> [Task goal]:
All of the data below needs to be set down again, exactly as shown.

> [Available records]:
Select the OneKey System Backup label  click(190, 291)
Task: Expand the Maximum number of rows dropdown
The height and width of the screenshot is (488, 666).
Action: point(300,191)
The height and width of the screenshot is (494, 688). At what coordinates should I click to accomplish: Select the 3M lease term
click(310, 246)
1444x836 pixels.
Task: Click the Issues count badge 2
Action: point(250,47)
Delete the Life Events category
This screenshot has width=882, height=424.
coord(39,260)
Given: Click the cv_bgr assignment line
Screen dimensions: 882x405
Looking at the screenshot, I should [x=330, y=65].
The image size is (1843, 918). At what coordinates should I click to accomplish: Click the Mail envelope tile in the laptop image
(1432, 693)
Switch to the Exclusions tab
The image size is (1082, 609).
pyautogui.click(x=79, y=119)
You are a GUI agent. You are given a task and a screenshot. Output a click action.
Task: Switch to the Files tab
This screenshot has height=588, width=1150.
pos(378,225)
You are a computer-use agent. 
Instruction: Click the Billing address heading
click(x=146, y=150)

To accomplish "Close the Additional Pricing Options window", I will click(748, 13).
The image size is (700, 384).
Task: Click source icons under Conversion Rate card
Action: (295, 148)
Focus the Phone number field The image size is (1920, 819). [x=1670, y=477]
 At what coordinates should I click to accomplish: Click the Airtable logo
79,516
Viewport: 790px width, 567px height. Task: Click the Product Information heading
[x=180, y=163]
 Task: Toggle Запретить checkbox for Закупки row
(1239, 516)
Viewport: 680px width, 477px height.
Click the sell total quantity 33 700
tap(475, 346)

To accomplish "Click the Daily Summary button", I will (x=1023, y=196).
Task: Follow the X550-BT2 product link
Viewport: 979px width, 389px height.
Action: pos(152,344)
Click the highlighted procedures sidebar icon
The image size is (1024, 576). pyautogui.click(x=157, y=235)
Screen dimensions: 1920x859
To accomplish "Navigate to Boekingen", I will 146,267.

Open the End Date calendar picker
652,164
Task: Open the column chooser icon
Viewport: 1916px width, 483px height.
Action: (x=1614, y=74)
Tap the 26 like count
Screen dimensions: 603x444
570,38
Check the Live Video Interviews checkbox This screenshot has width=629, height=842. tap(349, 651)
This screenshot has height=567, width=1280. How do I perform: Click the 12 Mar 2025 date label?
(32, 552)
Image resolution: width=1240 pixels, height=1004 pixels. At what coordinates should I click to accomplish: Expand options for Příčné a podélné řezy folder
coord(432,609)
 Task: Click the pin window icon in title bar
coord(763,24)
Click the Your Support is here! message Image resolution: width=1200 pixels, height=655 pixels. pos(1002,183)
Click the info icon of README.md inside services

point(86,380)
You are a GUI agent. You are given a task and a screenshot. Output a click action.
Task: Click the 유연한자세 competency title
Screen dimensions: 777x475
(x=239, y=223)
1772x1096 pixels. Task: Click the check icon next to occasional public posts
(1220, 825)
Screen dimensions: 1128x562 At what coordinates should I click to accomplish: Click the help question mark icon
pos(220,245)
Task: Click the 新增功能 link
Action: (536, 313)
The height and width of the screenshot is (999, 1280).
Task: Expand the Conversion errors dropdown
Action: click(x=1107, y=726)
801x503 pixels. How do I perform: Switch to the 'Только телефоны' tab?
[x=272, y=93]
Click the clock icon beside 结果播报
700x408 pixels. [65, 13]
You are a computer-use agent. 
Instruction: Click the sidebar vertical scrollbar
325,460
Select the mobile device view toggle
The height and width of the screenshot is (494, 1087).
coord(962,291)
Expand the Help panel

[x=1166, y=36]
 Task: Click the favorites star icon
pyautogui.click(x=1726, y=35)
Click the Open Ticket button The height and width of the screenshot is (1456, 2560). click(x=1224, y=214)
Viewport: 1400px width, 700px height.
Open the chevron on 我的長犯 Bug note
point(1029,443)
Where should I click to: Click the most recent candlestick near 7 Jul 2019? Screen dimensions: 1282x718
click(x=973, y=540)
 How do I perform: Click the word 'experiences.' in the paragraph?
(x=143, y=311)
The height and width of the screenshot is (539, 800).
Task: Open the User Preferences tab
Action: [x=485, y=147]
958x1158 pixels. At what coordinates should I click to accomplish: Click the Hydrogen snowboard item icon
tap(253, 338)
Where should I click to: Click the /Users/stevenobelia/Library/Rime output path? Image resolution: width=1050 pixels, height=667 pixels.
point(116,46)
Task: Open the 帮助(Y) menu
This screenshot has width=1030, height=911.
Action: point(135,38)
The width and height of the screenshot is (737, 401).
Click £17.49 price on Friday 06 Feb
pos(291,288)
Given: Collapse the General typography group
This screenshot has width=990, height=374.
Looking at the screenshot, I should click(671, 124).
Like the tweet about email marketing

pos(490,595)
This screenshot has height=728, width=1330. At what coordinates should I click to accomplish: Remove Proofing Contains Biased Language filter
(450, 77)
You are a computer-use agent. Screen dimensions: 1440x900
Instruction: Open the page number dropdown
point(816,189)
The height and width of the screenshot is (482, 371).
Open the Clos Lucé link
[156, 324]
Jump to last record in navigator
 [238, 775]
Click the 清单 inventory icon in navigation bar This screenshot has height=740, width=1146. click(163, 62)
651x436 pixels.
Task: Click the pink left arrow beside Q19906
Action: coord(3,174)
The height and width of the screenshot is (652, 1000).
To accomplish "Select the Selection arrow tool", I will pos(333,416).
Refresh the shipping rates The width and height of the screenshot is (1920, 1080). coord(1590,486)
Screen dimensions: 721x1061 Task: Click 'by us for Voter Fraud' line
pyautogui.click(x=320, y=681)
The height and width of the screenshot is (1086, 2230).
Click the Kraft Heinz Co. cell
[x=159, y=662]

> [Solution to this exercise]:
Select the OneKey System Backup label  click(190, 291)
Task: Expand the Maximum number of rows dropdown
The height and width of the screenshot is (488, 666).
Action: point(300,191)
The height and width of the screenshot is (494, 688). At what coordinates should I click to accomplish: Select the 3M lease term
click(310, 246)
1444x836 pixels.
Task: Click the Issues count badge 2
Action: point(250,47)
Delete the Life Events category
This screenshot has width=882, height=424.
coord(39,260)
Given: Click the cv_bgr assignment line
Screen dimensions: 882x405
Looking at the screenshot, I should [x=330, y=65].
The image size is (1843, 918). At what coordinates should I click to accomplish: Click the Mail envelope tile in the laptop image
(1432, 693)
Switch to the Exclusions tab
The image size is (1082, 609).
pyautogui.click(x=79, y=119)
You are a GUI agent. You are given a task and a screenshot. Output a click action.
Task: Switch to the Files tab
This screenshot has height=588, width=1150.
pos(378,225)
You are a computer-use agent. 
Instruction: Click the Billing address heading
click(x=146, y=150)

To accomplish "Close the Additional Pricing Options window", I will click(748, 13).
The image size is (700, 384).
Task: Click source icons under Conversion Rate card
Action: (295, 148)
Focus the Phone number field The image size is (1920, 819). [x=1670, y=477]
 At what coordinates should I click to accomplish: Click the Airtable logo
79,516
Viewport: 790px width, 567px height. Task: Click the Product Information heading
[x=180, y=163]
 Task: Toggle Запретить checkbox for Закупки row
(1239, 516)
Viewport: 680px width, 477px height.
Click the sell total quantity 33 700
tap(475, 346)

To accomplish "Click the Daily Summary button", I will (x=1023, y=196).
Task: Follow the X550-BT2 product link
Viewport: 979px width, 389px height.
Action: pos(152,344)
Click the highlighted procedures sidebar icon
The image size is (1024, 576). pyautogui.click(x=157, y=235)
Screen dimensions: 1920x859
To accomplish "Navigate to Boekingen", I will 146,267.

Open the End Date calendar picker
652,164
Task: Open the column chooser icon
Viewport: 1916px width, 483px height.
Action: (x=1614, y=74)
Tap the 26 like count
Screen dimensions: 603x444
570,38
Check the Live Video Interviews checkbox This screenshot has width=629, height=842. tap(349, 651)
This screenshot has height=567, width=1280. How do I perform: Click the 12 Mar 2025 date label?
(32, 552)
Image resolution: width=1240 pixels, height=1004 pixels. At what coordinates should I click to accomplish: Expand options for Příčné a podélné řezy folder
coord(432,609)
 Task: Click the pin window icon in title bar
coord(763,24)
Click the Your Support is here! message Image resolution: width=1200 pixels, height=655 pixels. pos(1002,183)
Click the info icon of README.md inside services

point(86,380)
You are a GUI agent. You are given a task and a screenshot. Output a click action.
Task: Click the 유연한자세 competency title
Screen dimensions: 777x475
(x=239, y=223)
1772x1096 pixels. Task: Click the check icon next to occasional public posts
(1220, 825)
Screen dimensions: 1128x562 At what coordinates should I click to accomplish: Click the help question mark icon
pos(220,245)
Task: Click the 新增功能 link
Action: (536, 313)
The height and width of the screenshot is (999, 1280).
Task: Expand the Conversion errors dropdown
Action: click(x=1107, y=726)
801x503 pixels. How do I perform: Switch to the 'Только телефоны' tab?
[x=272, y=93]
Click the clock icon beside 结果播报
700x408 pixels. [65, 13]
You are a computer-use agent. 
Instruction: Click the sidebar vertical scrollbar
325,460
Select the mobile device view toggle
The height and width of the screenshot is (494, 1087).
coord(962,291)
Expand the Help panel

[x=1166, y=36]
 Task: Click the favorites star icon
pyautogui.click(x=1726, y=35)
Click the Open Ticket button The height and width of the screenshot is (1456, 2560). click(x=1224, y=214)
Viewport: 1400px width, 700px height.
Open the chevron on 我的長犯 Bug note
point(1029,443)
Where should I click to: Click the most recent candlestick near 7 Jul 2019? Screen dimensions: 1282x718
click(x=973, y=540)
 How do I perform: Click the word 'experiences.' in the paragraph?
(x=143, y=311)
The height and width of the screenshot is (539, 800).
Task: Open the User Preferences tab
Action: [x=485, y=147]
958x1158 pixels. At what coordinates should I click to accomplish: Click the Hydrogen snowboard item icon
tap(253, 338)
Where should I click to: Click the /Users/stevenobelia/Library/Rime output path? Image resolution: width=1050 pixels, height=667 pixels.
point(116,46)
Task: Open the 帮助(Y) menu
This screenshot has width=1030, height=911.
Action: point(135,38)
The width and height of the screenshot is (737, 401).
Click £17.49 price on Friday 06 Feb
pos(291,288)
Given: Collapse the General typography group
This screenshot has width=990, height=374.
Looking at the screenshot, I should click(671, 124).
Like the tweet about email marketing

pos(490,595)
This screenshot has height=728, width=1330. At what coordinates should I click to accomplish: Remove Proofing Contains Biased Language filter
(450, 77)
You are a computer-use agent. Screen dimensions: 1440x900
Instruction: Open the page number dropdown
point(816,189)
The height and width of the screenshot is (482, 371).
Open the Clos Lucé link
[156, 324]
Jump to last record in navigator
 [238, 775]
Click the 清单 inventory icon in navigation bar This screenshot has height=740, width=1146. click(163, 62)
651x436 pixels.
Task: Click the pink left arrow beside Q19906
Action: coord(3,174)
The height and width of the screenshot is (652, 1000).
To accomplish "Select the Selection arrow tool", I will pos(333,416).
Refresh the shipping rates The width and height of the screenshot is (1920, 1080). coord(1590,486)
Screen dimensions: 721x1061 Task: Click 'by us for Voter Fraud' line
pyautogui.click(x=320, y=681)
The height and width of the screenshot is (1086, 2230).
Click the Kraft Heinz Co. cell
[x=159, y=662]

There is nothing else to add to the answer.